Saudaraku,
Kita harus memiliki satu-satunya ambisi untuk menjadi manusia istimewa di mata Allah. Bukan istimewa di mata manusia. Untuk itu, setiap kita harus memperkarakan hidup kita di hadapan Allah. Melakukan perjumpaan dengan Tuhan setiap hari adalah hal yang mutlak. Kita membawa hidup kita di hadapan Tuhan dan memperkarakannya; apakah hidup kita sungguh-sungguh telah memuaskan hati Allah atau belum. Dalam proses pembentukan kita, bukan hanya Allah melalui Roh Kudus yang berperann, kita juga berperan. Dan sebenarnya, ini lebih harus membuat kita terpacu untuk memberi diri dibentuk Tuhan, karena indah tidaknya lukisan hidup kita tidak ditentukan oleh Allah semata-mata namun juga ditentukan oleh kita.

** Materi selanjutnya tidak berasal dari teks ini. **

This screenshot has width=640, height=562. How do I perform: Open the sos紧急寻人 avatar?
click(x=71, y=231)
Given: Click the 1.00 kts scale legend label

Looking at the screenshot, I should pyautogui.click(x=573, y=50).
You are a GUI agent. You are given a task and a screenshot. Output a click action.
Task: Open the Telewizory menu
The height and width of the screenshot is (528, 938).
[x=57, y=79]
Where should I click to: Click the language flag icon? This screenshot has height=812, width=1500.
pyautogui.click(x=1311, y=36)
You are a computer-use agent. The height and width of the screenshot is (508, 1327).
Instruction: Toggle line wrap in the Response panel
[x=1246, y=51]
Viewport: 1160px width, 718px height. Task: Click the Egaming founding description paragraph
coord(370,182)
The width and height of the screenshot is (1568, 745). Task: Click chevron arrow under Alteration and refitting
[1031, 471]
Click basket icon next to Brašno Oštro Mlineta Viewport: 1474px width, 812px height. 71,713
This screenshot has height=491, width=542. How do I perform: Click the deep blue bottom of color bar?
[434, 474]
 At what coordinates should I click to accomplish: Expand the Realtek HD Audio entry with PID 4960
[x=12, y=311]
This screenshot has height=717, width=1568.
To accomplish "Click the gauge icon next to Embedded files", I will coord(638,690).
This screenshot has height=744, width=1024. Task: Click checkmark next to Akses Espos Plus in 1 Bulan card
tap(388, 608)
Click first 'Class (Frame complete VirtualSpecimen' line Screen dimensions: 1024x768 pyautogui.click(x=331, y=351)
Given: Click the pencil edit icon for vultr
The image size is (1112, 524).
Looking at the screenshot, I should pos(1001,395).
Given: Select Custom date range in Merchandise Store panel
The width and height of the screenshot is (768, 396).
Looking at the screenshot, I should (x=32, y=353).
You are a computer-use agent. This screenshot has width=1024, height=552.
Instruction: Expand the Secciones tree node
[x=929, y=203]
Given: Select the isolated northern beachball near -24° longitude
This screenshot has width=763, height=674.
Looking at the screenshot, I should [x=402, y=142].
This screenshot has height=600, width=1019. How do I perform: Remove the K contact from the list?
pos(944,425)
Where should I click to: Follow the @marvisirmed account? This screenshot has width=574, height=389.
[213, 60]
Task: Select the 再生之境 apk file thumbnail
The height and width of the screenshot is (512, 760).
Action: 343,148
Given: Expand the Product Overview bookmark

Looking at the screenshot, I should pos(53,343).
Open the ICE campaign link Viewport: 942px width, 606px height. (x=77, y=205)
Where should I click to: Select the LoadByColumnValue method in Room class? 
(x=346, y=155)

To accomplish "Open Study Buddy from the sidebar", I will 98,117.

Satu hal yang Saudara harus ingat, Roh Kudus itu lembut, dia tdak memaksa. Kalau Roh Kudus membentuk kita atau Tuhan melalui Roh Kudus membentuk kita, lalu kita menolak pembentukkan-Nya, Roh Kudus bisa diam dan tidak meneruskan. Tetapi kalau kita memberi diri dibentuk, pasrah, menyerah, maka Roh Kudus leluasa membentuk kita. Perjumpaan kita dengan Tuhan setiap hari harus memperkarakan, apakah ada langkah-langkah kita yang membuat Roh Kudus terhambat dalam membentuk kita, sehingga kita belum indah di mata Tuhan. Kita yang harus memberkarakan dan mempertanyakan, “Apa yang kurang dalam hidupku, Tuhan? Apa yang harus aku perbuat, Tuhan?”
Batin hati kita itu kompleks sekali. Jadi benar kata Alkitab, “Betapa liciknya hati manusia. Tidak ada yang lebih licik dari hati.” Tetapi kalau kita benar-benar memperkarakan hati, batin, hidup kita di hadapan Allah dengan sungguh-sungguh, Tuhan akan membuat pengertian atau pikiran kita terbuka terhadap hal-hal yang tidak patut di dalam batin kita. Yang mana hal itu menghambat pertumbuhan kesempurnaan kita.
Paulus mengatakan dalam 2 Korintus 4, “Manusia lahiriahku semakin merosot, namun manusia batiniahku semakin indah.” Apa yang dikatakan oleh Paulus memberikan pesan kepada kita bahwa seseorang bisa mengenali dirinya (tentu oleh petolongan Roh Kudus), seberapa dia indah di mata Allah atau bagian-bagian apa di dalam hidupnya yang belum indah di mata Allah.
Saudaraku, Roh Kudus tidak memaksa kita. Kita yang harus berambisi. Bukan hanya ambisi kita besar, melainkan satu-satunya ambisi kita, bagaimana kita menjadi seorang yang istimewa di mata Allah, yang memuaskan hati Allah. Betapa indahnya, nanti di pengadilan Tuhan ketika sejarah kehidupan berakhir—di hadapan takhta pengadilan Allah di mana semua orang harus mempertanggungjawabkan kehidupannya—Tuhan berkata kepada kita, “Engkau karya terbaik.”
Semua kita punya kesempatan untuk menjadi yang terbaik, Saudaraku. Namun untuk sampai puncak itu, kita harus berani menyembelih semua keinginan dan selera-selera hidup; dan itu bisa kita lakukan, kalau kita mau. Khususnya bagi para hamba Tuhan, kita harus jadi korban bakaran yang diremukkan, dihabisi supaya Tuhan bisa mengalir lewat hidup kita. Ambisi kita harus besar dan satu-satunya, bagaimana menjadi anak-anak Allah yang istimewa, jadi karya yang terbaik. Terbaik di lingkungan kita, terbaik di komunitas kita. Bukan untuk kesombongan, melainkan untuk kesenangan Tuhan.
Suatu hari nanti, ketika sejarah dunia ini berakhir, waktu di bumi tidak bergulir, baru orang menyadari betapa berharganya kesempatan-kesempatan ini. Sudahkah kita berjuang untuk mencapainya?
Teriring salam dan doa,
Dr. Erastus Sabdono
Kita harus memiliki satu-satunya ambisi
untuk menjadi manusia istimewa di mata Allah.